Major bleeding events were uncommon across all studies. In AMPLIFY-EXT, major bleeding occurred in 0.2% and 0.1% of patients treated with apixaban 2.5 mg and 5 mg, respectively (RR 1.93 95% CI, 0.18–21.25), compared with 0.5% in the placebo group [3]. In EINSTEIN CHOICE, major bleeding rates remained low across groups (0.4% with 10 mg rivaroxaban vs. 0.5% with 20 mg rivaroxaban; (HR 1.23, 95% CI, 0.37–4.03; p = 0.74) [4]. In RENOVE major bleeding occurred in 2.1% with reduced- dose DOACs and 4% of full-dose DOACs (HR 0.40, 95% CI, 0.22–0.72) [5]. In HI-PRO, major bleeding occurred in only 1 patient receiving low-dose apixaban and in none of the placebo-treated participants [6]. Valeriani et al. reported a major bleeding rate of 2.9% (4 patients) during extended reduced-dose anticoagulation [7].
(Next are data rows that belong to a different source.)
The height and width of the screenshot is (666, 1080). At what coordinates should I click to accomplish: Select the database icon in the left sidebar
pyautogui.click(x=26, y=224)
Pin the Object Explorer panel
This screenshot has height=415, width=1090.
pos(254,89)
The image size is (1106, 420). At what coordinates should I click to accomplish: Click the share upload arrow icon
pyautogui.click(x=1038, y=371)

CRNMB varied slightly by regimen. In AMPLIFY-EXT, CRNMB occurred in 3.0% of the apixaban 2.5 mg group and 4.2% of the 5 mg group, compared with 2.3% for placebo (RR 0.71; 95% CI, 0.43–1.18) [3]. While in EINSTEIN CHOICE, CRNMB occurred 3.3% with 10 mg rivaroxaban vs. 2.4% with 20 mg rivaroxaban (HR 1.37, 95% CI, 0.83–2.26; p = 0.21) [4]. However, in RENOVE, CRNMB was significantly lowered in reduced-dose DOACs (8.6%) compared to full-dose DOACs (11.5%) (HR 0.70, 95% CI, 0.53–0.93) [5]. Yet in HI-PRO, CRNMB was observed in 4.8% of low-dose apixaban-treated patients vs. 1.7% of placebo recipients (HR 2.68, 95% CI, 0.96–7.43; p = 0.06) [6]. Valeriani et al. reported CRNMB in 1.4% (2 patients) and both were on reduced-dose apixaban [7].
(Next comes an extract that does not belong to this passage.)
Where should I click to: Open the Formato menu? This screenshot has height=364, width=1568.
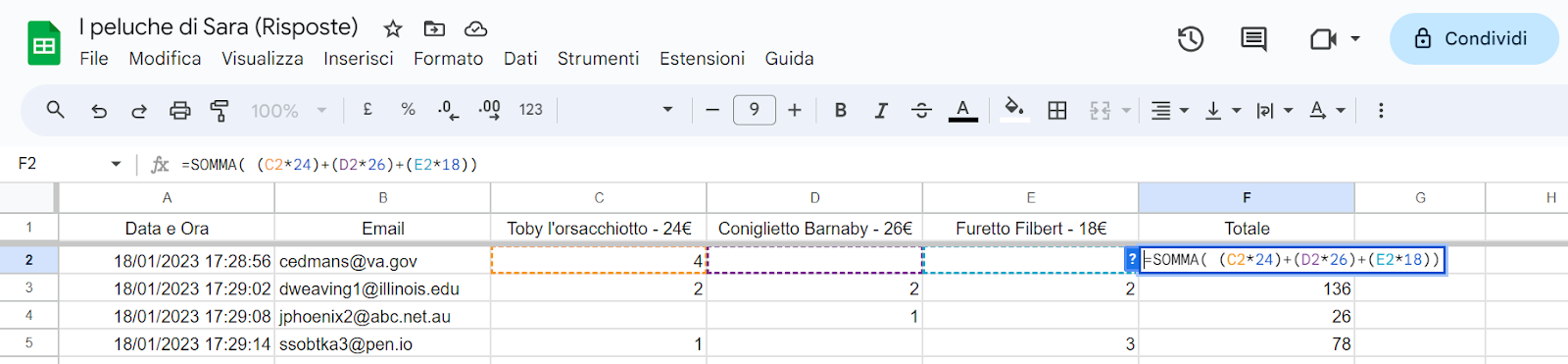[x=448, y=59]
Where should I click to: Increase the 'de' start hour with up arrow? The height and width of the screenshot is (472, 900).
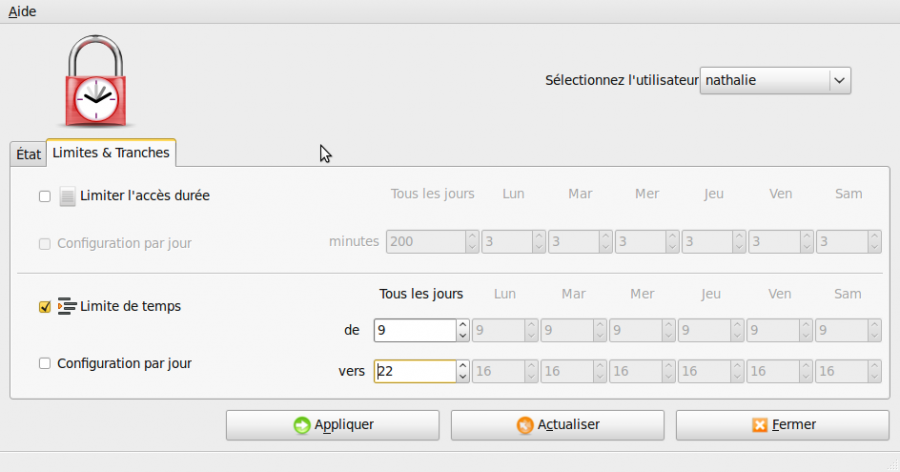click(463, 324)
Other clinical outcomes were infrequent. In AMPLIFY-EXT, cardiovascular death, myocardial infarction, or stroke occurred in 0.5% of apixaban 2.5 mg patients vs. 1.3% in placebo [3]. In HI-PRO, non-hemorrhagic and non-fatal adverse events occurred at similarly low rates across treatment groups [6]. Valeriani et al. additionally reported 2.9% arterial thrombotic events (four ischemic strokes) during follow-up [7].
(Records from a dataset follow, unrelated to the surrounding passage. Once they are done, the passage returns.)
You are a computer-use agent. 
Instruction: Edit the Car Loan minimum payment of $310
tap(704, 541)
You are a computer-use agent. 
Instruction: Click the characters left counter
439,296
Overall, across randomized and observational evidence, extended low-dose anticoagulation consistently reduced VTE recurrence with low rates of major bleeding and acceptable non-major bleeding profiles, all results summarized in Table 3.
4. Discussion
The findings of our systematic review indicate that reduced-dose DOACs provide a favorable balance between long-term efficacy and safety for secondary prevention of venous thromboembolism. In AMPLIFY-EXT, both reduced- and full-dose apixaban maintained similarly low rates of recurrent VTE with minimal bleeding [12]. The EINSTEIN CHOICE trial demonstrated a comparable pattern, showing that rivaroxaban 10 mg was as effective as the full dose while causing no excess major bleeding [4]. Although the RENOVE trial did not formally meet noninferiority criteria, the absolute recurrence rates between reduced- and full-dose arms were nearly identical, with a notable reduction in major and clinically relevant bleeding in the reduced-dose group [5]. Additional support comes from the HI-PRO trial, where low-dose apixaban substantially lowered recurrence compared with placebo and maintained a very low bleeding profile [6]. Real-world findings from the Valeriani et al. study further reinforce the robustness of reduced-dose therapy, showing durable protection over nearly three years of follow-up [7]. Collectively, these results highlight that reduced-dose DOAC strategies can safely maintain long-term protection for most patients requiring extended anticoagulation.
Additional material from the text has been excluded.